I dati ormai sono un’ossessione, i grandi allenatori manipolano il flusso emotivo delle partite (Guardian)
Real Madrid's Italian coach Carlo Ancelotti (R) hugs Liverpool's German manager Jurgen Klopp (L) prior to the UEFA Champions League final football match between Liverpool and Real Madrid at the Stade de France in Saint-Denis, north of Paris, on May 28, 2022. (Photo by FRANCK FIFE / AFP)

Con i dati sono bravi, più o meno, tutti. Ma gli allenatori davvero grandi “sentono” la partita, e sanno gestirne il “flusso emozionale”. Oggigiorno questa abilità sembra passata di moda, scrive Jonathan Wilson sul Guardian. Ma resta invece quel talento che fa la differenza.

Wilson è un attento osservatore dei cambiamenti del gioco. Ricorda come esempio un ottavo di finale di Champions del marzo 2019 tra Manchester United e Paris Saint-Germain. All’intervallo lo United vince per 2-1, ma serve ancora un gol per la qualificazione. E allora “Ole Gunnar Solskjær fa un colpo da maestro controintuitivo: si siede. Per mezz’ora non accadde quasi nulla. Il Psg spinge timidamente, prima sconcertato e poi ansioso. E poi Solskjær scatena il suo assalto agli avversari in preda al panico”.  Alla fine lo United passa grazie ad un rigore. Ma il punto è che “quello era Solskjær al suo apice”, uno “ancora in preda all’euforia di non essere José Mourinho”.

“Si dimostrò abile era nel leggere e manipolare il flusso emotivo della partita. Una strategia ad alto rischio, ovviamente”. Aveva concentrato tutto in 15 minuti, contando sull’ansia del Psg incline a crollare sotto pressione. “Mentre il suo United, a quel punto, aveva totale fiducia in lui come canale dello spirito di rimonta del 1999. Avrebbero aspettato e sarebbero partiti quando lui glielo avesse detto, e lo avrebbero fatto con una ferocia e una convinzione maggiori in quell’ultimo quarto d’ora di quanto avrebbero potuto fare nei 45 minuti interi, quando ogni attacco sventato avrebbe invece potuto intaccare la fiducia in se stessi”.

Per Wilson per gli allenatori “cavalcare le emozioni di una partita è un attributo passato di moda. Per anni il calcio inglese è stato ossessionato dal cuore e dalla passione e tendeva ad essere scettico riguardo a sistemi e tattiche. Ora sembra che ci sia stata una correzione eccessiva. C’è un’ossessione per il processo“.

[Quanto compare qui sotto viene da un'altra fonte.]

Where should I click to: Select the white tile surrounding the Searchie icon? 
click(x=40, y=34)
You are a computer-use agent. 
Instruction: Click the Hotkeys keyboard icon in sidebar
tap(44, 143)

“I dati stanno fornendo spunti affascinanti sul gioco, consentendo di affinare le strutture del pressing e di aumentare l’efficienza in tutto il campo, ma c’è il pericolo che si perda l’umanità dei giocatori, il fatto che abbiano emozioni, alti e bassi – e che , cosa fondamentale, questi non sono inevitabili”.

L’idea di alcuni allenatori che la fiducia e l’applicazione siano preimpostate e immutabili, forse addirittura illusorie, è una delle grandi bugie della rivoluzione statistica del calcio. I dati non sono predestinazione. Ma non si tratta solo di singoli giocatori; come ha dimostrato Solskjær a Parigi, anche le partite hanno i loro umori che possono essere sfruttati”.

“Ci sono pochi assoluti nel calcio; quasi tutto è contingente. Le filosofie sono importanti come principi guida, ma non sono mai giuste in sé. Il calcio non è un problema in attesa di essere risolto. Ciò che può essere appropriato in una situazione non lo è necessariamente in un’altra”.